>> Begin PAGE EXTRACT

So, here are ten things I’ve learned, and am still learning:

  1. Stop Hiding It: People will figure it out anyway.  Manufacturing the appearance of riches, or even giving a shit about what other people think of your pocketbook was a mistake I made in 2005-2007 and it made things vastly worse for myself.  Don’t try to be someone you’re not.
  2. Admit the cash crunch is your fault: I played the “victim of the IRS” card mentally for a long damn time.  I had a severe amount of Karmic Debt from life, and I deserved everything that happened to me.  It wasn’t till I embraced that idea that I started digging out.
  3. LIFO for Bills Is Your Friend: LIFO means: last in first out.  It’s the way to get ahead of a cash crunch.  When you’re in “catch up” mode, you’ve gotta pay bills based on what’s shows up today, and work backwards.  This puts you back in reality land.   You stop pissing off new people.
  4. Accounting Is Your Friend: I’m still shitty at accounting.  I’m getting better.  On my wall is a list of total debts, IRS debts, daily interest and goals.  I haven’t hit what I  wanted to, but without that I’d be further behind.  Accounting = Reality.  Embrace Reality, don’t prolong the misery.  You’ve gotta know three things:  monthly expenses (business and personal), your daily expenses (based on monthly/20) and your average daily income.  Peter Drucker says that anything you measure improves.  Measure your money.
  5. Be Frigging Frugal: Look, if you’re in debt, it’s not time to let off steam at the church of St. Arbucks.  It’s not time for a $9 appeltini.  It’s frugal time.  For selfish reasons.  Go through your last 3 months bank statements.  Look at all purchases below $15 bucks. Add those up.  Chances are, 90% of that money could have been avoided.

>> End PAGE EXTRACT
>> Begin SOURCE DATA

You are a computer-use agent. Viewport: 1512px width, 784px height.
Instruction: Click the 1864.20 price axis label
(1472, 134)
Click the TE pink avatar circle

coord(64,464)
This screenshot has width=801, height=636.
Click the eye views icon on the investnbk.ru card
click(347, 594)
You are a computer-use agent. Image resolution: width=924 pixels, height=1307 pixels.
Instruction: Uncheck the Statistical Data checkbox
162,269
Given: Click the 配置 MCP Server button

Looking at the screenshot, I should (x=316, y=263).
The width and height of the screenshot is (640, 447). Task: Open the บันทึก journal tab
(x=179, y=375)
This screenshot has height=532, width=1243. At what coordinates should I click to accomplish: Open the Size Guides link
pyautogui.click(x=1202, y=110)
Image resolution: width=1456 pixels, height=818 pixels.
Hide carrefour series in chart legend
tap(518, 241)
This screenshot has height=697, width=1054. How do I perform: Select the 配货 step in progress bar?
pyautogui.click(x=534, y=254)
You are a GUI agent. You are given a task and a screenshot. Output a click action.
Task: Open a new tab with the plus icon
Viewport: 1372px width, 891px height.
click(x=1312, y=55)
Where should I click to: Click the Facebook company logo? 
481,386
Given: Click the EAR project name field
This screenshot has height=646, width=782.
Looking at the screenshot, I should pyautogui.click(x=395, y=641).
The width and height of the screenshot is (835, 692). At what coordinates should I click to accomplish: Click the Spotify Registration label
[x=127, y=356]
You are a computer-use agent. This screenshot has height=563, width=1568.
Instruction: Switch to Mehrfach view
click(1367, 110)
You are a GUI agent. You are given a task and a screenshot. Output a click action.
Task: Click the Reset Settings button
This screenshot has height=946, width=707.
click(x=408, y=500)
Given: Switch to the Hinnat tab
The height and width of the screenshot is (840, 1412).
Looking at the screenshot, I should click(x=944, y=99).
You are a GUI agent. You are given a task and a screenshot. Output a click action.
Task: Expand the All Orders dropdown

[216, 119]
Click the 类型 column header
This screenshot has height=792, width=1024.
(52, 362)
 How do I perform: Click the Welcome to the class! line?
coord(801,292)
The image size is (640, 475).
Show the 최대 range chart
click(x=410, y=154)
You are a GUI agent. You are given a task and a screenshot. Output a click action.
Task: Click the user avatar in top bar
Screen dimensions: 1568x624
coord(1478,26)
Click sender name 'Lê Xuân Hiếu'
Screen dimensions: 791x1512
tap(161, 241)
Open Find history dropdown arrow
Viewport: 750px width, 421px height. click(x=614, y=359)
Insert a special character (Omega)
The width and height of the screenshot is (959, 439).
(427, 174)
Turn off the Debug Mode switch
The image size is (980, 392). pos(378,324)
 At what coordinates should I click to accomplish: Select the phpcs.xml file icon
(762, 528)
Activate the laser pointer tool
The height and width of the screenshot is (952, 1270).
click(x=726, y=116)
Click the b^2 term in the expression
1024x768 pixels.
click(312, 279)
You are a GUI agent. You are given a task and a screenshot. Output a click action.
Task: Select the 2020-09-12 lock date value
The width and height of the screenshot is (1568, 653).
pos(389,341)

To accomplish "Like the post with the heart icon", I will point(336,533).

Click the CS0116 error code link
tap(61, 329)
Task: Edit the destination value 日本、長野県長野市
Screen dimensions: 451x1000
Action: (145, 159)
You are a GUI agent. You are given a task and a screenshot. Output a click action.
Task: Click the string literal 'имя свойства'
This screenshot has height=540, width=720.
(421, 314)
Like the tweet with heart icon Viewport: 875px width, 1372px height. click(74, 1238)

>> End SOURCE DATA

TO-DO LIST —
[1] Reproduce the money lessons list in full, word for word.
[2] In the entries, copy out everything from the line containing "The width and height of the screenshot is (835, 692)." down to the line containing "Looking at the screenshot, I should click(x=944, y=99).", both lines included, and nothing else.

SOLUTION LIST —
[1]
So, here are ten things I’ve learned, and am still learning:

  1. Stop Hiding It: People will figure it out anyway.  Manufacturing the appearance of riches, or even giving a shit about what other people think of your pocketbook was a mistake I made in 2005-2007 and it made things vastly worse for myself.  Don’t try to be someone you’re not.
  2. Admit the cash crunch is your fault: I played the “victim of the IRS” card mentally for a long damn time.  I had a severe amount of Karmic Debt from life, and I deserved everything that happened to me.  It wasn’t till I embraced that idea that I started digging out.
  3. LIFO for Bills Is Your Friend: LIFO means: last in first out.  It’s the way to get ahead of a cash crunch.  When you’re in “catch up” mode, you’ve gotta pay bills based on what’s shows up today, and work backwards.  This puts you back in reality land.   You stop pissing off new people.
  4. Accounting Is Your Friend: I’m still shitty at accounting.  I’m getting better.  On my wall is a list of total debts, IRS debts, daily interest and goals.  I haven’t hit what I  wanted to, but without that I’d be further behind.  Accounting = Reality.  Embrace Reality, don’t prolong the misery.  You’ve gotta know three things:  monthly expenses (business and personal), your daily expenses (based on monthly/20) and your average daily income.  Peter Drucker says that anything you measure improves.  Measure your money.
  5. Be Frigging Frugal: Look, if you’re in debt, it’s not time to let off steam at the church of St. Arbucks.  It’s not time for a $9 appeltini.  It’s frugal time.  For selfish reasons.  Go through your last 3 months bank statements.  Look at all purchases below $15 bucks. Add those up.  Chances are, 90% of that money could have been avoided.

[2]
The width and height of the screenshot is (835, 692). At what coordinates should I click to accomplish: Click the Spotify Registration label
[x=127, y=356]
You are a computer-use agent. This screenshot has height=563, width=1568.
Instruction: Switch to Mehrfach view
click(1367, 110)
You are a GUI agent. You are given a task and a screenshot. Output a click action.
Task: Click the Reset Settings button
This screenshot has height=946, width=707.
click(x=408, y=500)
Given: Switch to the Hinnat tab
The height and width of the screenshot is (840, 1412).
Looking at the screenshot, I should click(x=944, y=99).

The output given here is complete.